Degli agricoltori amici di mio zio ci invitarono un giorno a passare un po' di tempo in campagna. Il fratello di mia madre, che aveva una grande passione per la caccia, non se lo fece ripetere due volte; riempì una borsa di cartucce, mise il fucile in un'altra borsa e, insieme a me, saltò sulla vettura dove un contadino ci stava aspettando.

Era una bella sera di settembre. Il sole si nascondeva dietro ai campi lanciando gli ultimi raggi vivificatosi nella pianura dove pascolavano alcuni greggi di pecore. Una dolcezza, una calma, una tranquillità indescrivibile regnava tutt'intorno. Io provavo la stessa sensazione che si prova stando in alto mare quando tramonta il sole e non pronunciavo parola. Anche i miei compagni stavano in silenzio.

"Andremo per la scorciatoia" disse il contadino, rompendo l'incanto, "se no, ci fa notte per la strada, e non c'è luna".

Appena imboccammo la viottola, mi parve che il diavolo avesse occupato il posto del cavallo. La fragile vettura correva a forte andatura e si muoveva come una barca quando prende la maretta di fianco; io mi aggrappavo ai sostegni per non cadere per terra a faccia in giù.

Arrivammo alla fattoria: un mondo nuovo per me. I padroni ci accolsero con una familiarità che non avrei mai immaginato. Ci diedero una stanzetta con due buoni letti, e lì passammo gran parte della notte.

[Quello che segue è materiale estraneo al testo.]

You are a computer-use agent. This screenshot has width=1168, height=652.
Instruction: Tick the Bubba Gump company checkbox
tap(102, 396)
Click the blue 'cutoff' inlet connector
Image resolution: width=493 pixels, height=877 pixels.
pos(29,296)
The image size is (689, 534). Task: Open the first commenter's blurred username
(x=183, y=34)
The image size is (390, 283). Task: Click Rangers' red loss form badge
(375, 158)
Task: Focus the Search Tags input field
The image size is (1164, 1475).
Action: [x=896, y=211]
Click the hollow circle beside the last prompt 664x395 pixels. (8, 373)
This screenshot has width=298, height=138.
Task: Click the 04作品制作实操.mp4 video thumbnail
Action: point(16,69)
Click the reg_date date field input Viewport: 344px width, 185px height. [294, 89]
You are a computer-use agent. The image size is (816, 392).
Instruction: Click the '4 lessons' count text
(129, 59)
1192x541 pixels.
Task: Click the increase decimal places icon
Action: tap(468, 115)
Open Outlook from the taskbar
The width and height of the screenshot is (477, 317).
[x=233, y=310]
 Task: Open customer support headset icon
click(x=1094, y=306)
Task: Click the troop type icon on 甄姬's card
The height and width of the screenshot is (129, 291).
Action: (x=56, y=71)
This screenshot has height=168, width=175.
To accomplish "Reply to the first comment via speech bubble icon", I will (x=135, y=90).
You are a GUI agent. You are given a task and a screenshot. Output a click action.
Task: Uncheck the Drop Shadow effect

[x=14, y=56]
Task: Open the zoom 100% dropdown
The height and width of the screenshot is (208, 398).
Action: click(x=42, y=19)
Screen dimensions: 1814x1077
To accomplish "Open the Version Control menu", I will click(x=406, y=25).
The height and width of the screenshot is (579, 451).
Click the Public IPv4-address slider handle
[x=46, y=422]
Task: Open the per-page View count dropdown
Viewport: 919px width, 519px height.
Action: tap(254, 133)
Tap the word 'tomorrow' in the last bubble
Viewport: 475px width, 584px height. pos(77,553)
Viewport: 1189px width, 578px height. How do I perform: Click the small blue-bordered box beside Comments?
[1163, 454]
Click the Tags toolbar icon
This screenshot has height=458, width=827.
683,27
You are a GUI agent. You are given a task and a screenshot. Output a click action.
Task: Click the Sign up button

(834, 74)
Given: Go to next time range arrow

Però, senza che riuscissi a spiegarmelo, la mattina non mi potetti alzare. Mi dolevano tutte le ossa, la fronte e le tempie scottavano; non potevo tenere gli occhi aperti: la luce mi dava fastidio. Mio zio, dopo avermi osservato un poco, parlò con la padrona di casa e se ne andò per non sciupare la giornata che gli prometteva un'ottima caccia. Da quel momento tutta la famiglia del fattore si mise al mio servizio. La padrona preparò vari infusi che mi fece bere nonostante la mia resistenza; i figli maschi, seduti sul letto, mi offrivano i loro servigi sorridendo; mentre una ragazza si affacciava ogni tanto alla porta semiaperta e subito spariva. lo avrei voluto trovarmi mille miglia lontano. Mi sentivo molto malato e ne provavo vergogna. Ammalarsi in casa di estranei! Cose da pazzi! Come se uno lo facesse apposta!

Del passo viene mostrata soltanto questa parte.